Data is the raw material for AI. As a phenomenon it is rapidly evolving and hard to anticipate. Thus, there is a risk of overregulation that may hamper innovation. Should AI regulation be made at all, systems falling within its scope cannot be defined by existing technologies. Not only would such definition become soon outdated, it would also create a loophole: if a certain technology is not included in the definition of AI in the Regulation, it does not have to comply with it. This creates problematic situations, where doing some things would be prohibited if they are done using one specific technology but allowed if they are done with another one. Also, if the EC will have the power to update the definition of AI whenever necessary, there is no legal certainty as any change to the definition would also change the scope of the Regulation.

In light of the above, the definition of AI systems must be made generic enough, to be able to include emerging technologies without having to update the Regulation. The aim must be to regulate certain purposes for which technology is used, not the technologies as such. Regulation must also take into account the context in which AI is used and, for example, not limit the use of AI for research and innovation purposes, to avoid creating barriers for a flourishing data economy.
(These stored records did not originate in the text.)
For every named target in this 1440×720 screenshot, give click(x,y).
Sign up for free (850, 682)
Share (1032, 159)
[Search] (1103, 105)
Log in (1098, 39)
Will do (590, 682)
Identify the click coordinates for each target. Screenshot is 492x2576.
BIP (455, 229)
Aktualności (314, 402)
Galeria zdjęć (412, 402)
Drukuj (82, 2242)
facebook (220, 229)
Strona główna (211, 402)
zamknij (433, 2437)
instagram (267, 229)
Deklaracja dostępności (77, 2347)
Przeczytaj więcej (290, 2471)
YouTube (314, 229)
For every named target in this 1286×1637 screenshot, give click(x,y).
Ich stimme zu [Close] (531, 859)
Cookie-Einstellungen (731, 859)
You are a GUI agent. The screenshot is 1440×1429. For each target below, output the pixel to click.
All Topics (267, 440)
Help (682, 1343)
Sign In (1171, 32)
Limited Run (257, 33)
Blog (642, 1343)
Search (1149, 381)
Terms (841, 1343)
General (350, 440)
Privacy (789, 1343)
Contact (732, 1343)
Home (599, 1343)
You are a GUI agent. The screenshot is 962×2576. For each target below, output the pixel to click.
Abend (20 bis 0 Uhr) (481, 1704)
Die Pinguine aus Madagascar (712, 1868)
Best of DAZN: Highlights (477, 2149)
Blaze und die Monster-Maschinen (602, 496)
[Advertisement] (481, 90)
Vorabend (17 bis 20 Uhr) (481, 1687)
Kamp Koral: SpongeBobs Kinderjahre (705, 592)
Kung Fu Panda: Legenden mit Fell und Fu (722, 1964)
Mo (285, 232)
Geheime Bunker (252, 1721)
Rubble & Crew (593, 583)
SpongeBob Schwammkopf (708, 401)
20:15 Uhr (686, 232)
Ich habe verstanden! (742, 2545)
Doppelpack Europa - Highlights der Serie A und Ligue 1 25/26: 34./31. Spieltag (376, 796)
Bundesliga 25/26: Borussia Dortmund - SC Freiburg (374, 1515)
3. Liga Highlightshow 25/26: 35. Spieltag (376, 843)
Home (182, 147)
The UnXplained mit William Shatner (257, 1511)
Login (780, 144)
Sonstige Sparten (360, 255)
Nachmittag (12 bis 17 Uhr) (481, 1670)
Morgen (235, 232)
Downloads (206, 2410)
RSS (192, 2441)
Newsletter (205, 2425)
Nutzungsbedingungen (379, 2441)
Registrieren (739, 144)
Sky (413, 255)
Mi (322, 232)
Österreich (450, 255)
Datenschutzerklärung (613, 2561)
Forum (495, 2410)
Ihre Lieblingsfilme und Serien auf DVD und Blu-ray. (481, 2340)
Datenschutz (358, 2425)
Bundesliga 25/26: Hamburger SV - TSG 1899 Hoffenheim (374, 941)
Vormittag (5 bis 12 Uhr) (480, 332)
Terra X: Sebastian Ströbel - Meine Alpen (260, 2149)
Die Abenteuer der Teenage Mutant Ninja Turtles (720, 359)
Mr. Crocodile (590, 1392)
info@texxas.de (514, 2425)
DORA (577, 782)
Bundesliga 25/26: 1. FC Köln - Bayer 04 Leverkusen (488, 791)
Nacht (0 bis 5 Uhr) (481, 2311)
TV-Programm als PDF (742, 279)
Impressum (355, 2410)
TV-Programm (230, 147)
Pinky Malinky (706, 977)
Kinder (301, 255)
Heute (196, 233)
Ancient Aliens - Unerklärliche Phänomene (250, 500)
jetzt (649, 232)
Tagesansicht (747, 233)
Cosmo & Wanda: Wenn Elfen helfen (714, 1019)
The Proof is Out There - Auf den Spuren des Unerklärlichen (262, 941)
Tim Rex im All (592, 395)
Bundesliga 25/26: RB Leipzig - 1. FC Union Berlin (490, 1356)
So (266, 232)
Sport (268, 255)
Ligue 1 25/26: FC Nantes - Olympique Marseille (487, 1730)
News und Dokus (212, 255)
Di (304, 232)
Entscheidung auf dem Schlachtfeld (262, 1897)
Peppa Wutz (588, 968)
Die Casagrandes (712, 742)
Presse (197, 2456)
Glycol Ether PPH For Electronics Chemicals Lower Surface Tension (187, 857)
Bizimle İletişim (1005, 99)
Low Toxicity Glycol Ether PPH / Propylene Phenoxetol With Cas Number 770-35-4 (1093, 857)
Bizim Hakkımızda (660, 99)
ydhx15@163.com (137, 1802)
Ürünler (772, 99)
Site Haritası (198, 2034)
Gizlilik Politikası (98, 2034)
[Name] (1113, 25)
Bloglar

CSC welcomes the EC’s risk-based approach whereby most of the provisions of the AI Act only concern prohibited or high-risk AI systems. However, such classification requires that the definitions and requirements of the prohibited and high-risk AI systems are formulated clearly and precisely, to avoid leaving too much room for interpretation. Vague formulations, such as ‘psychological harm’ in Art. 5.1(a), open the door for subjective and even arbitrary interpretations of the Regulation.

It is crucial to make sure that high-risk AI systems do not become de facto prohibited ones due to impossibly strict requirements imposed on them. For example, the requirements for the quality of training, validation and testing data in Art. 10.3 must be designed so that they can be met in practice. The aim of avoiding biased data is valid but the requirement of the data to be entirely free of errors is unrealistic and must therefore be re-assessed.

Considering the role of data as the fuel of AI, the AI Act must be closely aligned with the EU’s data regulation making sure, for example, that individuals are informed about the purposes of which their personal data is used. In general, it is essential that the use of AI is transparent. This includes transparency of algorithms which is crucial for the human oversight of AI. It must be noted, however, that effective human oversight requires adequately skilled professionals. Therefore, competence development in all fields and sectors is a key aspect to ensure not only the development of state-of-the-art AI systems in Europe but also their appropriate use.